C’est dans ce contexte que le Conseil des ministres irakien a annoncé, au début du mois, la rédaction d’une loi spéciale destinée à protéger le Tigre et l’Euphrate. « Tant que le gouvernement irakien ne mènera pas d’enquête approfondie sur la qualité des eaux, nous manquerons de données », signale Andreas H. Lück, consultant sur les questions hydriques en Irak pour l’Unesco. « Les institutions irakiennes ont pris du retard sur la question de l’eau et n’arrivent pas à se relancer après la guerre », confie-t-il à L’Orient-Le Jour.


(Lire aussi : En Irak, un mystérieux mal décime les carpes de l'Euphrate)


Les installations hydriques ont été les victimes collatérales des combats qui ont suivi l’expansion de l’État islamique à partir de 2014, à l’image du barrage d’al-Ramadi, endommagé intentionnellement par les jihadistes au moment de sa reconquête par la coalition en janvier 2016. Le coût des réparations de ces infrastructures vitales pour les Irakiens est estimé à 600 millions de dollars, d’après les Nations unies. Un pansement sur une jambe de bois d’après les experts, qui se souviennent de la situation environnementale du pays déjà préoccupante bien avant l’intervention américaine et la déstabilisation du pays. Pour Tobias von Lossow, spécialiste des enjeux sécuritaires de l’eau en Irak, la situation actuelle « n’est pas une surprise ». Contacté par L’OLJ, le chercheur au Clingendael Institute de La Haye y voit « la continuité de phénomènes apparus il y a une trentaine d’années », sous le régime de Saddam Hussein. Le drainage des marais par le dictateur dans les années 1990 pour chasser ses opposants a eu des conséquences désastreuses sur l’ensemble de l’écosystème irakien. « À l’époque déjà, l’Irak avait parmi les pires infrastructures pour l’eau au monde », explique-t-il.

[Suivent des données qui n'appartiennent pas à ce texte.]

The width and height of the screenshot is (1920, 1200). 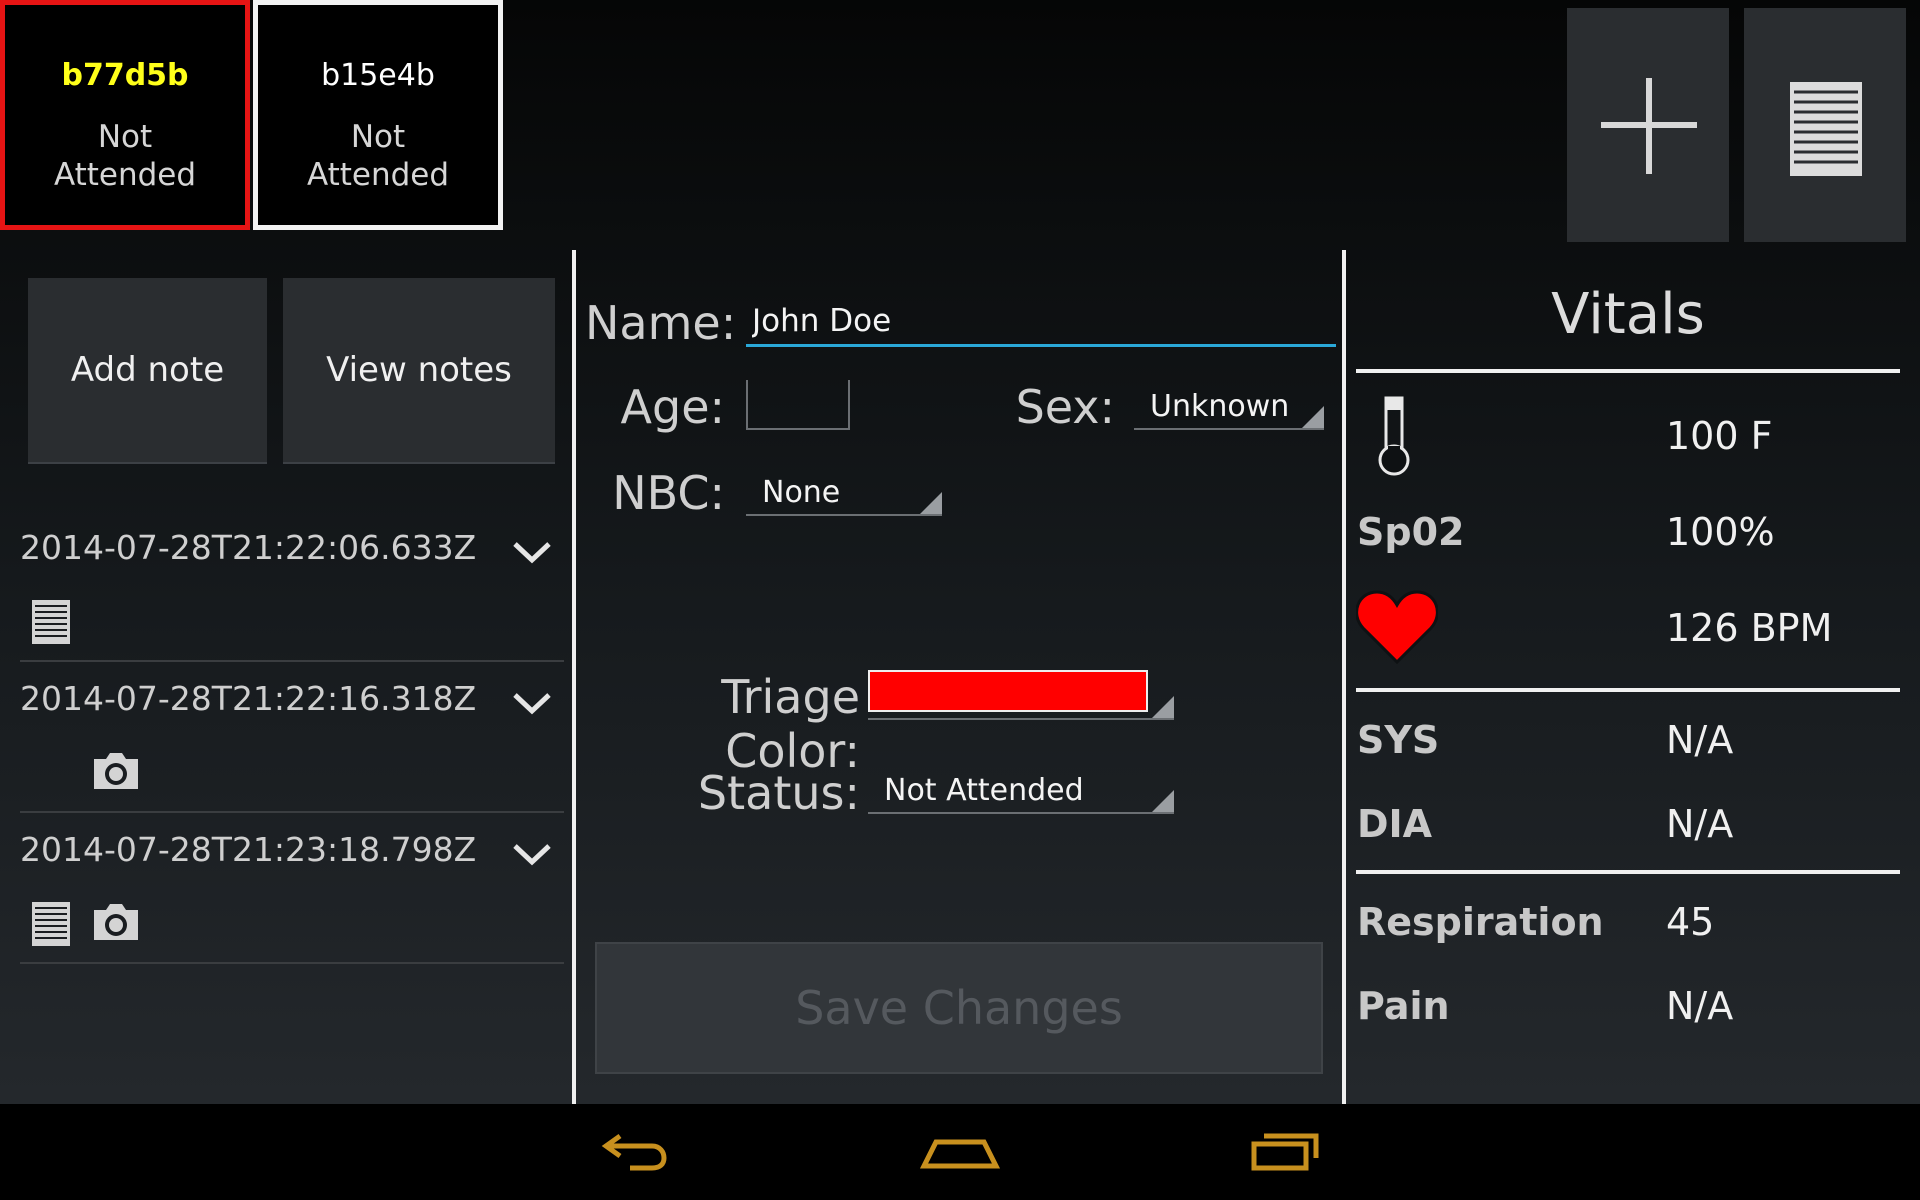 I want to click on add-patient-button, so click(x=1648, y=125).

En pleine phase de reconstruction, le gouvernement irakien compte sur l’agriculture pour retrouver le chemin de la prospérité économique. Mais en l’absence de systèmes pour traiter les eaux usées, « les polluants liés aux activités agricoles, industrielles et domestiques sont déversés directement dans les sols, les rivières et les nappes phréatiques », indique Andreas H. Lück. Constat que partage Tobias von Lossow, qui estime « impossible de remettre en état l’agriculture comme elle était auparavant. Il faut de nouvelles solutions » pour les sols, les machines, l’irrigation.

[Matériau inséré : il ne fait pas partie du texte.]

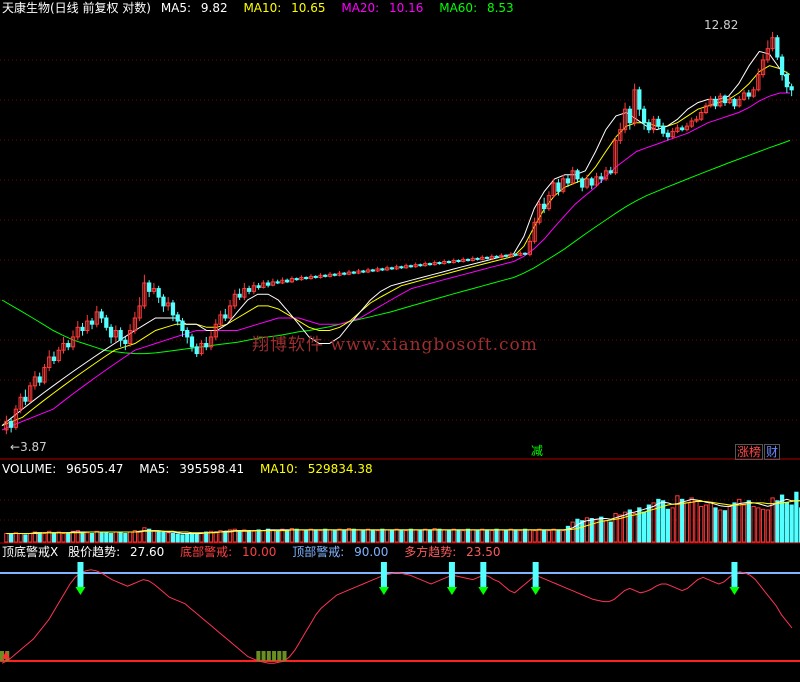  I want to click on long-trend-label-text: 多方趋势:, so click(430, 552).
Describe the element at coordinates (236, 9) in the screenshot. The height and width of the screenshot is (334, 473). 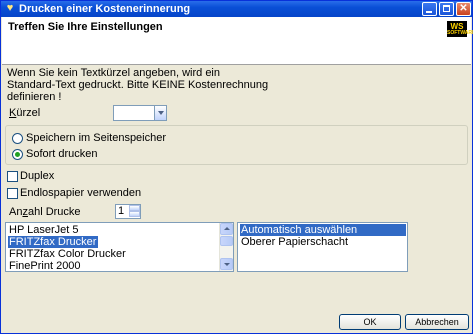
I see `title-bar: ♥ Drucken einer Kostenerinnerung ✕` at that location.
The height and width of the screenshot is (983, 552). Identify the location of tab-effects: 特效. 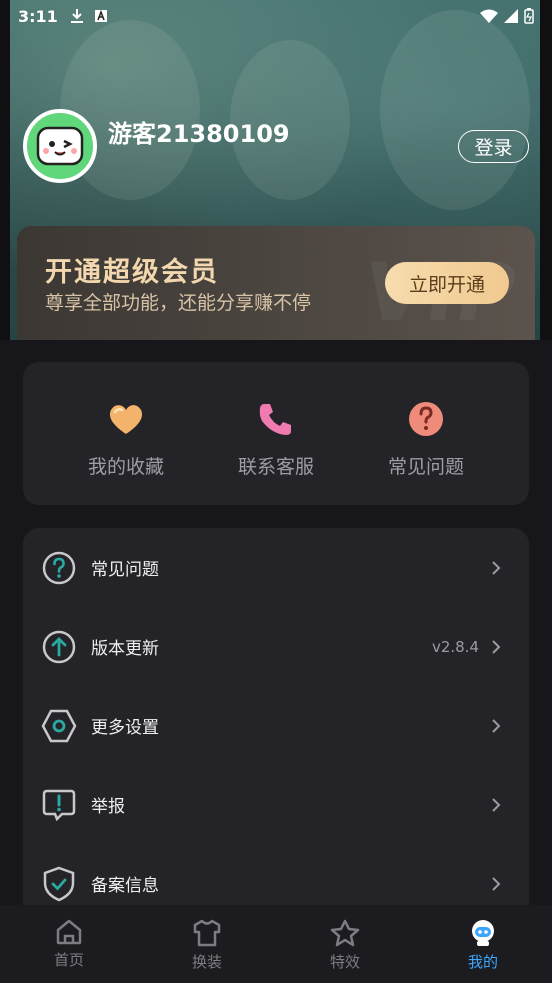
(345, 944).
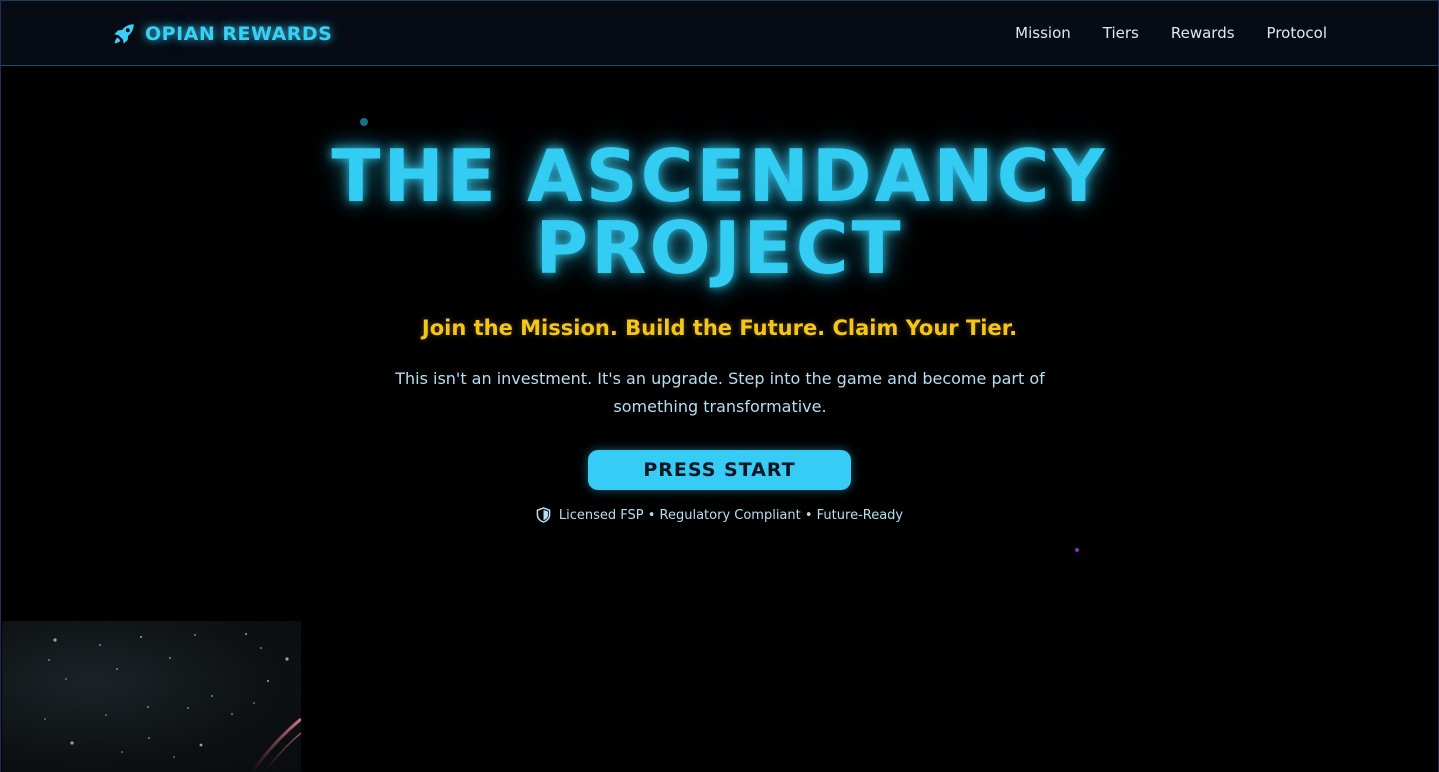  What do you see at coordinates (1043, 33) in the screenshot?
I see `nav-link-mission: Mission` at bounding box center [1043, 33].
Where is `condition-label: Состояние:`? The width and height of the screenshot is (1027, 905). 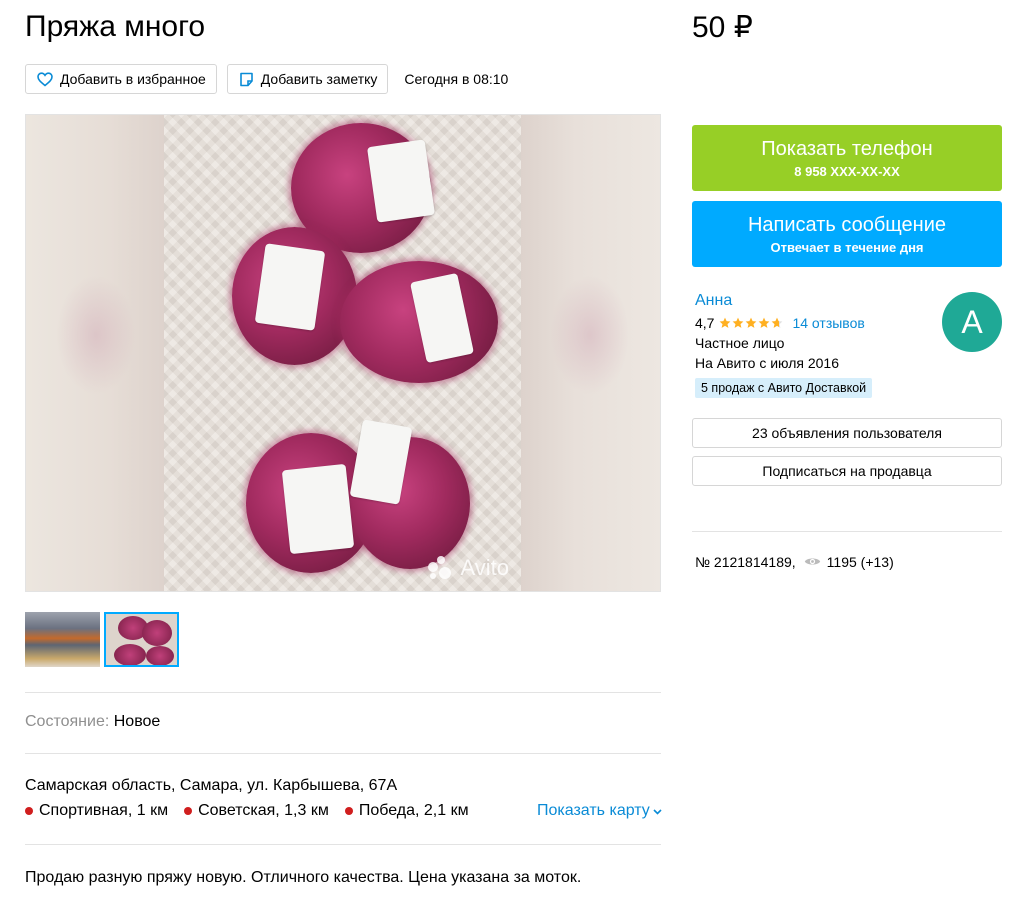 condition-label: Состояние: is located at coordinates (68, 722).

(Lire aussi : À Bassora, le Chatt el-Arab est devenu « un poison, comme Daech »...)


Contestation

Face à l’inaction de l’État central, des milliers d’Irakiens sont descendus dans les rues de Bassora depuis juillet pour protester contre la déliquescence des services publics, aggravée par une violente vague de sécheresse. L’impact du changement climatique est durement ressenti dans le pays, et aggravé par la construction abusive de barrages par les pays en amont, Syrie, Iran et Turquie. Depuis les années 1980, Ankara a construit une vingtaine de barrages hydroélectriques au sud de l’Anatolie, limitant drastiquement le débit des fleuves qui traversent les pays voisins. « C’est l’un des bassins où la distribution est la plus inégale au monde… Ankara peut faire comme bon lui semble grâce à sa situation géographique », souffle un proche du dossier. Malgré des efforts diplomatiques récents entre l’Irak et la Turquie pour évoquer les dossiers au cas par cas, rien n’augure une évolution positive de la situation des fleuves d’Irak tant qu’un accord régional sur le sujet n’est pas signé. Et Tobias von Lossow de rappeler qu’avec la fin de la guerre civile, « les besoins en eau de la Syrie vont augmenter, ce qui va encore réduire le flux de l’Euphrate ».

Face à la crise humanitaire qui se profile lentement mais sûrement en Irak, l’incapacité des institutions à Bagdad et dans les gouvernorats est unanimement pointée du doigt par les experts. « Les personnes en charge de l’agriculture et celles en charge de l’eau ne se parlent pas, les rôles de chaque département ne sont pas clairement définis… Les financements sont là, mais il faut que le gouvernement prenne des décisions secteur par secteur », martèle l’un d’eux à L’OLJ. « Avec davantage de systèmes d’alerte, nous pourrions repérer les problèmes en amont du fleuve », propose Andreas Lück depuis Amman, « mais l’absence de prise de conscience dans le pays montre bien que l’Irak n’a pas le luxe de se préoccuper de ces questions : le pays est en mode survie ».